Zero-Jitter Execution Engine

The core TCG loop runs decoupled from wall-clock time. Host OS preemption and thread pausing have zero impact on the simulated progression of time.

SystemC TLM-2.0 Integration

Bring your Verilated hardware and FPGA IP directly into the simulation mesh over a high-throughput, low-latency UDP data plane.

Rust-Native Extensibility

Write peripheral models in memory-safe Rust. Dynamic plugins load instantly via FFI boundaries without recompiling the QEMU core.

Cyber-Physical Boundaries

Translate virtual MMIO register writes directly into simulated physical torque, force, and acceleration within physics engines.

Usage

Launch a simulation using a Renode .repl file as the platform description:

./scripts/run.sh --repl platform.repl --kernel firmware.elf

To run in lockstep with a Zenoh time master (e.g., FirmwareStudio):

./scripts/run.sh --dtb board.dtb --kernel firmware.elf \
  -device zenoh-clock,node=0,router=tcp/localhost:7447

Synchronization

VirtMCU supports three distinct clock modes to balance performance and precision:

  • Standalone: Free-running TCG at maximum host speed.

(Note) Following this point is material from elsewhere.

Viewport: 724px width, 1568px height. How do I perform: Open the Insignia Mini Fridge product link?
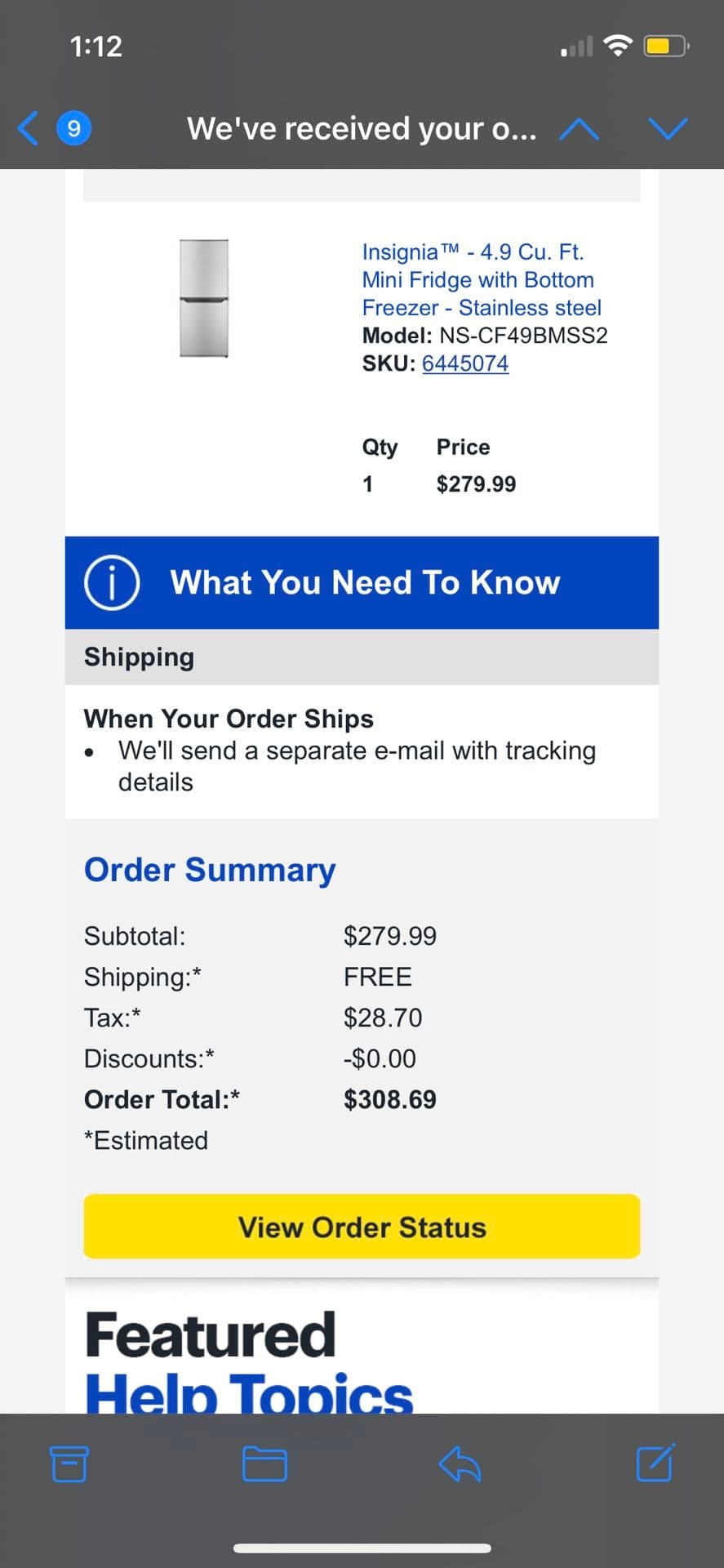coord(482,279)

Used for development and CI.
  • Slaved-Suspend: Cooperative halting at TB boundaries. ~95% throughput. Recommended for most FirmwareStudio workloads.
  • Slaved-Icount: Exact nanosecond virtual time. Required for firmware measuring sub-quantum intervals (PWM, µs DMA).

The Masterclass Curriculum

The VirtMCU documentation is structured as a comprehensive Masterclass to take you from firmware basics to advanced distributed systems.

Part I: Fundamentals

Deep dive into SoC Anatomy, MMIO, QEMU Architecture, the Object Model (QOM), and Parallel Discrete Event Simulation (PDES).

Part IV: Practical Mastery

Interactive lessons on Dynamic Machines, Rust Migration, and parsing .repl to Device Trees (DTB).

Part V: Distributed Systems

Master the Zenoh Clock, Co-Simulation, SystemC CAN bus integration, and Interactive UART across nodes.

Part VIII: War Stories

Real-world debugging postmortems, including the FlexRay SIGSEGV, CI ASan Failures, and QEMU Plugin Visibility.

FAQ

How should I approach learning the system?

Follow the Masterclass Curriculum in order. Start with Part I to build fundamental intuition before writing code in Part IV.

Why no Python in the simulation loop?

Python's GIL and garbage collector introduce milliseconds of latency. We write native Rust plugins or C (.so) files that achieve near-native performance for MMIO.

Why Zenoh instead of standard UDP sockets?

Standard sockets ruin determinism because the host OS network stack introduces random latency. Zenoh provides virtual-timestamped delivery across nodes, guaranteeing exact causal ordering.